Saint Martin du Canigou
Les raisons du choix des lieux de construction sont radicalement différentes. Les châteaux forts ont évidemment une visée stratégique, en un lieu élevé pour surveiller le territoire et contrôler les accès. Ils sont construits sur des promontoires ou des crêtes et souvent se fondent avec le paysage. Souvent, en arrivant, de loin, on les confond avec la montagne. La logistique de construction doit s’adapter à la géographie du lieu. C’est ainsi qu’un château doit comporter au moins une citerne pour recueillir l’eau de pluie, seule alimentation possible en eau pour la garnison. Les toits seront donc nombreux et, si possible, de grande surface. Une logique similaire préside au choix du lieu d’implantation d’une abbaye: ce sera près d’un point d’eau. Ainsi, à Fontfroide, ce sera la « fontaine fraîche » qui donnera son nom à l’abbaye. Parfois l’abbaye s’installe à côté d’une première chapelle ou église dédiée à un saint local.
Châteaux-forts et abbayes sont construits en pierre. Quelles différence de résultat pour un même matériau. La difficulté de construction n’était pas la même pour un château sur un promontoire à 700 mètres d’altitude ou une abbaye dans la plaine de Narbonne. La vocation des édifices éclate dans le travail de la pierre, pierre généralement brute dans les châteaux malgré quelques exceptions, pierre travaillée et sculptée dans les abbayes.

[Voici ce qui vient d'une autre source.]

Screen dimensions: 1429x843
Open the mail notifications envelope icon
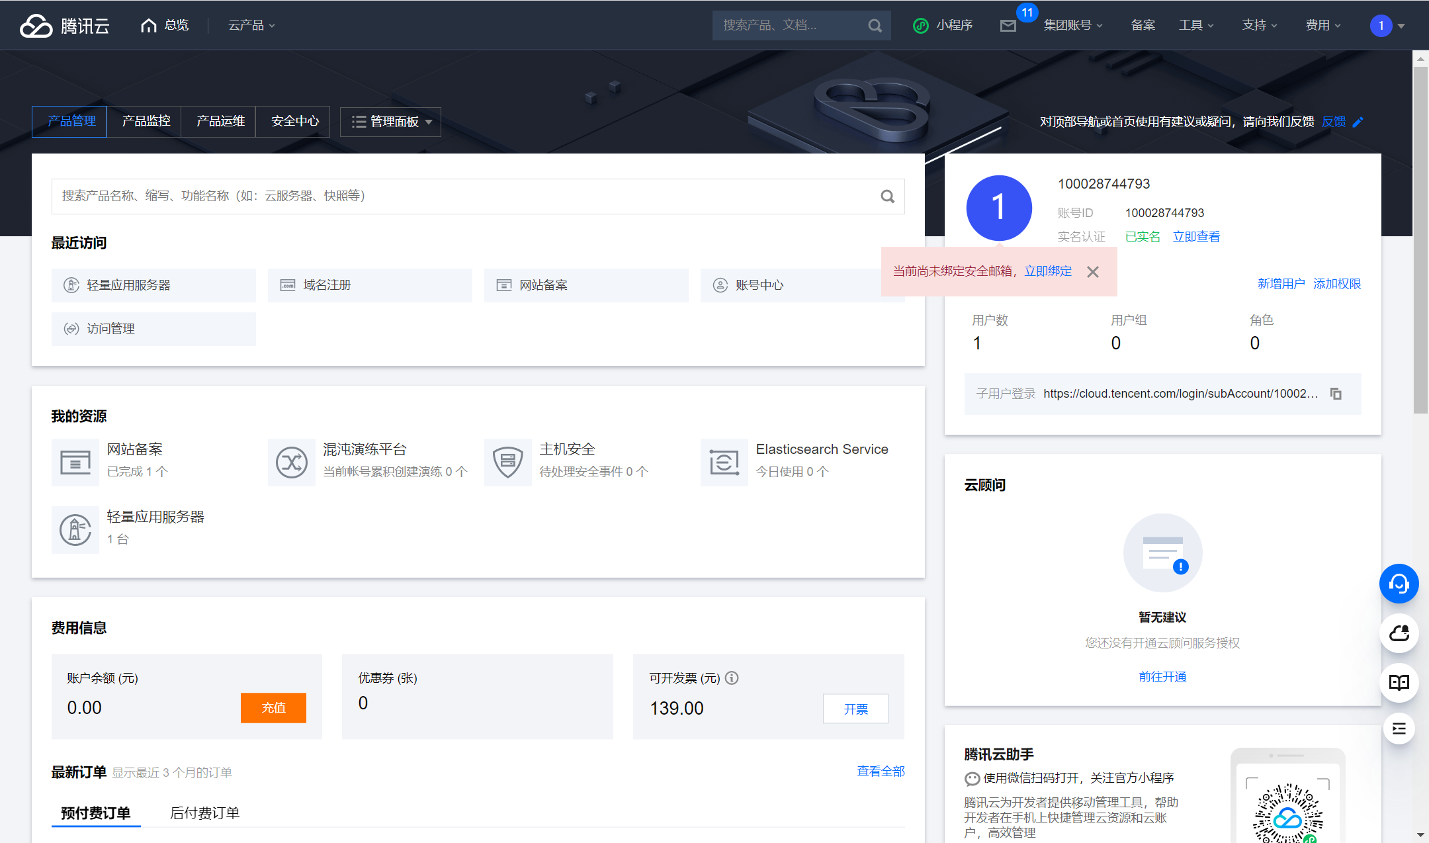(x=1008, y=26)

Cloître du Prieuré de Serrabonna
Un autre point de comparaison mérite d’être souligné. Il s’agit des escaliers. Tous les visiteurs vous le diront: il est beaucoup plus facile de monter un escalier d’abbaye qu’un escalier de château fort. La raison est que chacun d’eux a une fonction différente. L’escalier qui mène à un château fort, situé sur un escarpement ou un sommet, est le seul moyen d’accès praticable. Il faut donc le rendre le plus difficile possible afin que tout assaillant soit retardé dans sa progression et qu’il puisse être vu le plus possible par les guetteurs du château. L’escalier de Quéribus est un bon exemple. Les marches sont inégales, il tourne sans cesse, il passe sous les remparts. Puis ensuite à l’intérieur des remparts il redevient rectiligne.